EFFECT OF THE INVENTION According to the present invention, there is provided an expression vector that can be controlled at normal temperature and exhibits high expression efficiency under low temperature conditions. By using this vector, a transformant containing a gene encoding a protein that exhibits a harmful effect on the host can be obtained. In addition, by performing protein expression under low-temperature conditions using the vector, it is possible to suppress formation of inclusion bodies and efficiently obtain a protein having activity.

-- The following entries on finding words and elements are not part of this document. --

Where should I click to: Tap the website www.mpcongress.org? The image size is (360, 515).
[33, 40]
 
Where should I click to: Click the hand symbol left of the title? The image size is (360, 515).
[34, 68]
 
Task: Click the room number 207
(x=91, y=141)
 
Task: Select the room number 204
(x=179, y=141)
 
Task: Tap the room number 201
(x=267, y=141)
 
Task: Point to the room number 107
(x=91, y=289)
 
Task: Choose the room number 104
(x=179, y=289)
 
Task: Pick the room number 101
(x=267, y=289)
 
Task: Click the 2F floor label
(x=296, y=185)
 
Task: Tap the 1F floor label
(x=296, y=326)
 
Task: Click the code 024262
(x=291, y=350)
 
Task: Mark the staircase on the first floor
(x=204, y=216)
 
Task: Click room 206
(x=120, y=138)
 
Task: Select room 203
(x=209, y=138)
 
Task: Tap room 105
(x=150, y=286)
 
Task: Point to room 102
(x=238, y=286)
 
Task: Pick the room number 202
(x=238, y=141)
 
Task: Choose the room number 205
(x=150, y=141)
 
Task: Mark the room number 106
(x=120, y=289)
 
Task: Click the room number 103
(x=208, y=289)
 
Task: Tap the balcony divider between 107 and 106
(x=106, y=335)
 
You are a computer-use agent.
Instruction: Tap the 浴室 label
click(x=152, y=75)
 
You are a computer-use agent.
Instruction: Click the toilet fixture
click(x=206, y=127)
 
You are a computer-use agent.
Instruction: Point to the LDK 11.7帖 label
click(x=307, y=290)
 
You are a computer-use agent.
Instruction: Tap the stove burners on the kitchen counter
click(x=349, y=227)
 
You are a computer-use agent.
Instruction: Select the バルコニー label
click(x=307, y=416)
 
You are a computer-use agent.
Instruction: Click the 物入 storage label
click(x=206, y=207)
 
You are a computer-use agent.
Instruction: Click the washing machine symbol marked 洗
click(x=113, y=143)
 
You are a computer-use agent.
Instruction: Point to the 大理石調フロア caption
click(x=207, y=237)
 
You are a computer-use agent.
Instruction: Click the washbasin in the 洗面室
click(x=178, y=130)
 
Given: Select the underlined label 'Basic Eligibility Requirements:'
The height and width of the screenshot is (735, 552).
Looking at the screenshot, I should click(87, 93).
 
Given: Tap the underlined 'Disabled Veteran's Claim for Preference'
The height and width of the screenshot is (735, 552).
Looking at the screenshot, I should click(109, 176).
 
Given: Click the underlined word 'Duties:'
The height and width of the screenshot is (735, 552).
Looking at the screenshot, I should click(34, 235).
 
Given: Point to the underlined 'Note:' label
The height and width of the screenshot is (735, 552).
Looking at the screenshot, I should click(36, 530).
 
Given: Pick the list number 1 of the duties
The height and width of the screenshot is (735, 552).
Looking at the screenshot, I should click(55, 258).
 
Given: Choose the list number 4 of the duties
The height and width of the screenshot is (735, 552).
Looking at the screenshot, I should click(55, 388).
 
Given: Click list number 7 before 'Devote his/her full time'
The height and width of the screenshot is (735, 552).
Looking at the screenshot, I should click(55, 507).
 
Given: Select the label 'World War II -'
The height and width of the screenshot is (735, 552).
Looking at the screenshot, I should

SEQ ID NO: 7 shows the base sequence of primer CSA-67FN.
SEQ ID NO: 8 shows the base sequence of primer CSA13R.
SEQ ID NO: 9 shows the nucleotide sequence of primer CSA13R2.
SEQ ID NO: 11 shows the base sequence of primer CSA + 1RLAC.
SEQ ID NO: 12 shows the base sequence of primer CSA + 20FN.
SEQ ID NO: 13 shows the nucleotide sequence of primer CSA70R.
SEQ ID NO: 14 shows the nucleotide sequence of primer CSA + 27NF1.
SEQ ID NO: 15 shows the base sequence of primer D3F.
SEQ ID NO: 16 shows the nucleotide sequence of primer D3R.
SEQ ID NO: 17 shows the nucleotide sequence of primer CSA-ter-FHX.
SEQ ID NO: 18 shows the nucleotide sequence of primer CSA-ter-R.
SEQ ID NO: 19 shows the base sequence of synthetic oligonucleotide KS-linker1.
SEQ ID NO: 20 shows the base sequence of synthetic oligonucleotide KS-linker2.
SEQ ID NO: 21 shows the nucleotide sequence of primer CSA1NC-F.
SEQ ID NO: 22 shows the base sequence of primer CSA1NC-R.
SEQ ID NO: 23 is the base sequence of primer CSA13R3.
SEQ ID NO: 24 shows the nucleotide sequence of primer CSA1ND-F.
SEQ ID NO: 25 shows the nucleotide sequence of primer CSA1ND-R.
SEQ ID NO: 26 shows the base sequence of synthetic oligonucleotide DB-3.
SEQ ID NO: 27 is the base sequence of synthetic oligonucleotide DB-4.

Claims (2)

A promoter selected from the group consisting of (1) and (2) below:
(1) a promoter composed of a region after −67 counted from the transcription start point of the cspA gene, which does not include a region to be transcribed into mRNA, and (2) a base sequence represented by SEQ ID NO: 5 in the sequence listing Promoter consisting of   A vector containing the promoter according to claim 1.